Selon ces sources, les diplomates concernés avaient été nommés sous l’administration Biden et avaient pourtant échappé à une première vague de rappels intervenue au début du second mandat de Donald Trump. En règle générale, les ambassadeurs américains exercent leurs fonctions pour une durée de trois à quatre ans, ce qui permet au département d’État de qualifier ces départs de « procédure standard » dans le fonctionnement de toute administration.
Toutefois, en coulisses, la dimension politique de cette décision ne fait guère de doute. Les futurs représentants diplomatiques devraient être choisis parmi des profils jugés pleinement alignés sur la doctrine présidentielle de « l’Amérique d’abord ». « Un ambassadeur est avant tout le représentant personnel du président », soulignent les responsables interrogés, estimant légitime que l’exécutif souhaite une diplomatie en adéquation avec ses priorités politiques.
Les diplomates rappelés ne seront pas pour autant licenciés.

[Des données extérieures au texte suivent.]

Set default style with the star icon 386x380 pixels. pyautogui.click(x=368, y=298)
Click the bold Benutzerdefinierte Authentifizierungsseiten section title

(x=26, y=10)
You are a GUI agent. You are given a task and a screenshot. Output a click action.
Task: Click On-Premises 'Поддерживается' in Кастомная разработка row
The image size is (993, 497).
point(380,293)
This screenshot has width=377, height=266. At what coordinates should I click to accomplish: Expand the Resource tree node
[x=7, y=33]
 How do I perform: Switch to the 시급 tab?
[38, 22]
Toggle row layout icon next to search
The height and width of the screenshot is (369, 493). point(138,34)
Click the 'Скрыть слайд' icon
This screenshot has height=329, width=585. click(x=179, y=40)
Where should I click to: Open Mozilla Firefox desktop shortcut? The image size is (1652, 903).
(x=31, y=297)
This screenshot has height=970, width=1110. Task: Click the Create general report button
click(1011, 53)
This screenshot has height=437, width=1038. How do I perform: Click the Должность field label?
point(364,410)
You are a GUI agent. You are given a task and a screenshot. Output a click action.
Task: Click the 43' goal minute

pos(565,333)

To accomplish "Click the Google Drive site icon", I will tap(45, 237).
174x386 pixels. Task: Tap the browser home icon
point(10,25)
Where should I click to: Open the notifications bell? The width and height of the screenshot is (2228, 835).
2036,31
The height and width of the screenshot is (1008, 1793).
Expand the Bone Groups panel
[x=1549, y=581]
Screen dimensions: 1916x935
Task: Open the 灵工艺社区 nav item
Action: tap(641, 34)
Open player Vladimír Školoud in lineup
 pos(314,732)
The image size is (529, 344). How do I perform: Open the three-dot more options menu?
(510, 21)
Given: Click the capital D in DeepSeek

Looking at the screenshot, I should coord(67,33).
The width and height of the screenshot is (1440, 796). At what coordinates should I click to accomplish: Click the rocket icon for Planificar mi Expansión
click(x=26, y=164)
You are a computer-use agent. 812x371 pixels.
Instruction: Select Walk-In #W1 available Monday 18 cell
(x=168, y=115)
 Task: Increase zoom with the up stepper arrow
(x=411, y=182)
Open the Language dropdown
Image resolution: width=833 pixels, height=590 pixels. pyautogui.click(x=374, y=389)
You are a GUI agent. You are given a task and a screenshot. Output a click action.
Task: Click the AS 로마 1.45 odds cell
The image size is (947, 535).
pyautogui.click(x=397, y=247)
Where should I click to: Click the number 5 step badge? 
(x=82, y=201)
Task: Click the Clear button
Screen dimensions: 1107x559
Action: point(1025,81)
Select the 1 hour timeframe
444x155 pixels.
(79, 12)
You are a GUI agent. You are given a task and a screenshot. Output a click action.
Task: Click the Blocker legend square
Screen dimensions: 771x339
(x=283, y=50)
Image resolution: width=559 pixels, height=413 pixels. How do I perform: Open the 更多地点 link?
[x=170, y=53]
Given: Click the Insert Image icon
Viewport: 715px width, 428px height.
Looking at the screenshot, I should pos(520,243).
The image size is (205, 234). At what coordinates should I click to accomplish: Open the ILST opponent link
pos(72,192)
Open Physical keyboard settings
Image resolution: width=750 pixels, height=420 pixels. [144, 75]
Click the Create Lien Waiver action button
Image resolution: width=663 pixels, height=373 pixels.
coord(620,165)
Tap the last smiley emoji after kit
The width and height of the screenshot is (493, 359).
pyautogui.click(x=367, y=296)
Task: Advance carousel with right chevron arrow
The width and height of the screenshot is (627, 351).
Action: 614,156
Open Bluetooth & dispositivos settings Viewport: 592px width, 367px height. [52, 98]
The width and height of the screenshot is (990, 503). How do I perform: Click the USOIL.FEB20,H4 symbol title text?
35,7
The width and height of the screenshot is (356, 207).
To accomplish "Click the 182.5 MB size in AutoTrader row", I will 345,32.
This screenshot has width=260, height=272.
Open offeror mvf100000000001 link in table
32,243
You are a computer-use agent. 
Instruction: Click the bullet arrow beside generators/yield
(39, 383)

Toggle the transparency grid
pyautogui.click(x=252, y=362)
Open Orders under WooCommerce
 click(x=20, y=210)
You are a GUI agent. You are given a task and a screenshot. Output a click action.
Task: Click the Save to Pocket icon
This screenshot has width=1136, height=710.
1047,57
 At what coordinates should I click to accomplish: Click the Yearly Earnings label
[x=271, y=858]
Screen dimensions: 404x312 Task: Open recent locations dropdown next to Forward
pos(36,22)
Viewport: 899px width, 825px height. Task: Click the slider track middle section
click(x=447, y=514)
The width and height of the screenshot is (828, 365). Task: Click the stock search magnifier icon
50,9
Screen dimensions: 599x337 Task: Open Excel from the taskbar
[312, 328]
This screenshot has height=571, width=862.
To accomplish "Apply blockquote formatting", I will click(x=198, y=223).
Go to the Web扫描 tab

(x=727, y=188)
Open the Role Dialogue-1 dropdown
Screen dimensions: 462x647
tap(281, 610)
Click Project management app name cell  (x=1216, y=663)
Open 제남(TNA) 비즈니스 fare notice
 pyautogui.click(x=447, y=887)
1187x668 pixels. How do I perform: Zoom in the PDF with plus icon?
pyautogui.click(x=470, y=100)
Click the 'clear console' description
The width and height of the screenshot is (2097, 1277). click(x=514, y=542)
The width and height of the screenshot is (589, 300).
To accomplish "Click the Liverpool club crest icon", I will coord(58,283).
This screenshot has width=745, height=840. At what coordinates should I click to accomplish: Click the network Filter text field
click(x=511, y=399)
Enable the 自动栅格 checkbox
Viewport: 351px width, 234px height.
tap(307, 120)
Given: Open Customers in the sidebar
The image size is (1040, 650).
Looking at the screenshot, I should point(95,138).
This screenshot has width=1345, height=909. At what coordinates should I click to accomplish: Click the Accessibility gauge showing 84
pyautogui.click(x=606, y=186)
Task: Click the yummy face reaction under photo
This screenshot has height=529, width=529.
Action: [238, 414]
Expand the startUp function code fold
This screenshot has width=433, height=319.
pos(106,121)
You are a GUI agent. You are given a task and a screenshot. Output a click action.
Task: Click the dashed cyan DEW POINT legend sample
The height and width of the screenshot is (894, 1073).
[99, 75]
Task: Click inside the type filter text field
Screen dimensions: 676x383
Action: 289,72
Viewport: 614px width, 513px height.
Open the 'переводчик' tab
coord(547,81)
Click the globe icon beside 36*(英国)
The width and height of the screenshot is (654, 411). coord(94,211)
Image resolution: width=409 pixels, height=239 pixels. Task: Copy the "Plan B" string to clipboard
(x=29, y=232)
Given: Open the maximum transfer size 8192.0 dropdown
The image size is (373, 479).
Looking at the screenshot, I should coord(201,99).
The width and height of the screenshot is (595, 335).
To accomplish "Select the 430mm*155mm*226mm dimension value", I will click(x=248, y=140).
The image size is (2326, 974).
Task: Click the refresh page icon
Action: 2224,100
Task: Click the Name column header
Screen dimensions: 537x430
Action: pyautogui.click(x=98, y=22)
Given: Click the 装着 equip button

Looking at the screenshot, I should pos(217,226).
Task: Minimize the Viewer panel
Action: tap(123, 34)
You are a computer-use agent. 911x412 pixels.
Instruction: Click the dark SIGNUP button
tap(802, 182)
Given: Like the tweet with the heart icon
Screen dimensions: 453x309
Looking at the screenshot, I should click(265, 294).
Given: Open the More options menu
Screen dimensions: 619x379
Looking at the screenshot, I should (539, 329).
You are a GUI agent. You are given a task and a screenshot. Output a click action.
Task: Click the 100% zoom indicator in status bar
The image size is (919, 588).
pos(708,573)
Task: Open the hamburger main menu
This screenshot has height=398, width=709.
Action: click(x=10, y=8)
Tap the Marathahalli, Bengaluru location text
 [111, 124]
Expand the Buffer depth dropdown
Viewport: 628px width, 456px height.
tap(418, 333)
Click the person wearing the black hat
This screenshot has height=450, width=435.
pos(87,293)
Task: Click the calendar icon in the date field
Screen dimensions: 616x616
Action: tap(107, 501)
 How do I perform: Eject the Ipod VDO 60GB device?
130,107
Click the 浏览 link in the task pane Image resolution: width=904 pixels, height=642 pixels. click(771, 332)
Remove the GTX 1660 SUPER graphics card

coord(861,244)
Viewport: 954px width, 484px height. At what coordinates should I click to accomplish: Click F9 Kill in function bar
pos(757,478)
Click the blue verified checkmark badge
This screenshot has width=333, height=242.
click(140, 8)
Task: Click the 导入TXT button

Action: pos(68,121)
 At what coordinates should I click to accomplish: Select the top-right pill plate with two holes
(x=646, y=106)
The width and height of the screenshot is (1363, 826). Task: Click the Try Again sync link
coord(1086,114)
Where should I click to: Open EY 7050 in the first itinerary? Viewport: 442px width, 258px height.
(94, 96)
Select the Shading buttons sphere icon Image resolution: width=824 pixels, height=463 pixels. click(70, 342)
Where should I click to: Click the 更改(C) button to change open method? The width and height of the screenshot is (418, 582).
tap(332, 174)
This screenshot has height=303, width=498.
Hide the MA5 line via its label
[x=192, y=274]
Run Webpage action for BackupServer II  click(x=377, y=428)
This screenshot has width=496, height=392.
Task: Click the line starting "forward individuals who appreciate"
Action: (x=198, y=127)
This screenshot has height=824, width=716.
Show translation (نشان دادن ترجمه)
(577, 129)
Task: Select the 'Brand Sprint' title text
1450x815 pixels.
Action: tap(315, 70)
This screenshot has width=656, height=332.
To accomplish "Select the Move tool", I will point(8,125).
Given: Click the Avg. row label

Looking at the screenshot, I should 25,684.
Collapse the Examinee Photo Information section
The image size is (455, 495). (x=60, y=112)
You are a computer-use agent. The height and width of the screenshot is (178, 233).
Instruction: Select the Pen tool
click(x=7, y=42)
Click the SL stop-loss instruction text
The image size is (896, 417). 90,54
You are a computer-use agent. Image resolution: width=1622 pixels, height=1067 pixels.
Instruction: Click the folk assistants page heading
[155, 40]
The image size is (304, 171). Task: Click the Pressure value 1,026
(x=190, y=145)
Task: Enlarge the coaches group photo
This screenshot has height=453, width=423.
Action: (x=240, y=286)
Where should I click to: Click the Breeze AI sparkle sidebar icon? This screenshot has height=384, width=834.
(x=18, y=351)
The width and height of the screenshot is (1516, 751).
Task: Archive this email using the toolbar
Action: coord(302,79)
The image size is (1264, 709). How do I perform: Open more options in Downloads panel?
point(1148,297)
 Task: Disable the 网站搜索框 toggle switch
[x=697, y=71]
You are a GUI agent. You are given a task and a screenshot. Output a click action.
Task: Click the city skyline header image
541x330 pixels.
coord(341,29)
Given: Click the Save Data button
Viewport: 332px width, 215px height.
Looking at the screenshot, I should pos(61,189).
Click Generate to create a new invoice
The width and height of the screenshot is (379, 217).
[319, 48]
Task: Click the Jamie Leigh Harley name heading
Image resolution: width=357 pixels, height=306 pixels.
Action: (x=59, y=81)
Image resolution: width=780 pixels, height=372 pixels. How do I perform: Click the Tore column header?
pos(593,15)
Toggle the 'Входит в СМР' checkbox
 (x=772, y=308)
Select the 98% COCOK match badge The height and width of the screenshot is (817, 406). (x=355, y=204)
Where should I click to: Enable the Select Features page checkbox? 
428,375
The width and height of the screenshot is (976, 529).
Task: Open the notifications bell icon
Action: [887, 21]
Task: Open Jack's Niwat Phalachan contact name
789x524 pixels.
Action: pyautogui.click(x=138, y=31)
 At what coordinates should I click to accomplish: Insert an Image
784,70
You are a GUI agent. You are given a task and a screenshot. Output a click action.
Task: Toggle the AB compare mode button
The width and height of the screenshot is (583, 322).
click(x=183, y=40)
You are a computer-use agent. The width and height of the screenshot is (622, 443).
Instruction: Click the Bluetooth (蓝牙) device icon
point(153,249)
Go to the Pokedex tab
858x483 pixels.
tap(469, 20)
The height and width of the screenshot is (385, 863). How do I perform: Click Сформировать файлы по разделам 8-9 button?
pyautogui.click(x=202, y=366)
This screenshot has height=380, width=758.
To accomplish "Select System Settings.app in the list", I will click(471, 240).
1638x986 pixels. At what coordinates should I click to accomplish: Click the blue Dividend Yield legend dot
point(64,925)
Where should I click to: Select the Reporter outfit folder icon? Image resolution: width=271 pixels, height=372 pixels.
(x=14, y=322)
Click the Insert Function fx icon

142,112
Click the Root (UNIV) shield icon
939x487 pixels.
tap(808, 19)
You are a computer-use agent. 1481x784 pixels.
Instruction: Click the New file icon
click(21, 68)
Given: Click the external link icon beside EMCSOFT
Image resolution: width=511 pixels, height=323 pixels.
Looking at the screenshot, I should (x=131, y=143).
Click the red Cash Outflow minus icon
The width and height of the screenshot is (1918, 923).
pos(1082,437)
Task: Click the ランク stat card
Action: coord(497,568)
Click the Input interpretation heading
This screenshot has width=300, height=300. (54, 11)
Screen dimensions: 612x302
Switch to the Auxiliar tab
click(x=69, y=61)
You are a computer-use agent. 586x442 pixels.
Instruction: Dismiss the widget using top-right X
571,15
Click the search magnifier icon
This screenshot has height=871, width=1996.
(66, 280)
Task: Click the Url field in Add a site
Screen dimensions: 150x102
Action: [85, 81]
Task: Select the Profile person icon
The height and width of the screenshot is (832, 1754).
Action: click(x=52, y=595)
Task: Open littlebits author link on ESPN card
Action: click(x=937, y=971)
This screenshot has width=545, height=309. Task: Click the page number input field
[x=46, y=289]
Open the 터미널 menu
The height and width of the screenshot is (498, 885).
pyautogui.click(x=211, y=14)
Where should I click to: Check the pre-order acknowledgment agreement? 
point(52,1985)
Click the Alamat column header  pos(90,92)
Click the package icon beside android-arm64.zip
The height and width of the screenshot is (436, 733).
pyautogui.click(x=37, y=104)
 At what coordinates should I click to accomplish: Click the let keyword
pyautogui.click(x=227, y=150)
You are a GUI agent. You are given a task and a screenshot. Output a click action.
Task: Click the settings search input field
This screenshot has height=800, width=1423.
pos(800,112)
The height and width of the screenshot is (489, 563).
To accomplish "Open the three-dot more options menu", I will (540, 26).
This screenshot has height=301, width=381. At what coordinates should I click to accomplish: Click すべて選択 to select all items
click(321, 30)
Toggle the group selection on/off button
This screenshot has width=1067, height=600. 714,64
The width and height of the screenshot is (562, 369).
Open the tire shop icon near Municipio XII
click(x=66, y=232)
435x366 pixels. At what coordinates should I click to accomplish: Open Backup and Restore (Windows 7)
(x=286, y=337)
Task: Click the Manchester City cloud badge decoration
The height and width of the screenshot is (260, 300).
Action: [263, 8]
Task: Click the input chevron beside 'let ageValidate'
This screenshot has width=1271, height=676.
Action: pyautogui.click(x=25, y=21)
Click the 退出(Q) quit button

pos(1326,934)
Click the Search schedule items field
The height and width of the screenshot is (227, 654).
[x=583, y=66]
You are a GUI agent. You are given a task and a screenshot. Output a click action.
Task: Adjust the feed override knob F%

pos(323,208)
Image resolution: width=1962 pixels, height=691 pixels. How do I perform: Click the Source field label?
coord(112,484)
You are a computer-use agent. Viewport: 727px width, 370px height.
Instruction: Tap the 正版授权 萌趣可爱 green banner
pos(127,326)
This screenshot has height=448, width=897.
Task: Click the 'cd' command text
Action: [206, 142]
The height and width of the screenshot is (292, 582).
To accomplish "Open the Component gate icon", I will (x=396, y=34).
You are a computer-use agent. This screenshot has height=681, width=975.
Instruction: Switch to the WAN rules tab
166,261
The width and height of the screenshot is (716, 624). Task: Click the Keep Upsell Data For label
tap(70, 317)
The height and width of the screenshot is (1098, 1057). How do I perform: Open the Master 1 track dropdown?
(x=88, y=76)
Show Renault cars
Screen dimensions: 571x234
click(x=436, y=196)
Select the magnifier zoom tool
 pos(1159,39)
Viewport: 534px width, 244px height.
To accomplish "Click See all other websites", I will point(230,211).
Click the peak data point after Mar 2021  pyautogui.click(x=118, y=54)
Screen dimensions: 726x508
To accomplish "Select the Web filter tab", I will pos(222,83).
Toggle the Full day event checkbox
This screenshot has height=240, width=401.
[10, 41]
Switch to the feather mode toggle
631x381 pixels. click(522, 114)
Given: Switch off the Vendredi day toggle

En tant que membres du service diplomatique de carrière, ils auront la possibilité de retourner à Washington et d’occuper d’autres fonctions au sein de l’administration, s’ils le souhaitent.
La liste des pays concernés, dévoilée par l’agence Associated Press, montre que l’Afrique est le continent le plus touché par cette vague de rappels. Quatorze pays sont concernés, dont la Côte d’Ivoire, le Sénégal, le Nigeria, le Niger, le Cameroun, le Gabon, le Rwanda ou encore la Somalie. La région Asie-Pacifique arrive en deuxième position, suivie par l’Europe, le Moyen-Orient, l’Asie du Sud et le continent américain.
Cette réorganisation confirme la volonté de Washington de resserrer les rangs de sa diplomatie autour d’une ligne politique clairement affirmée.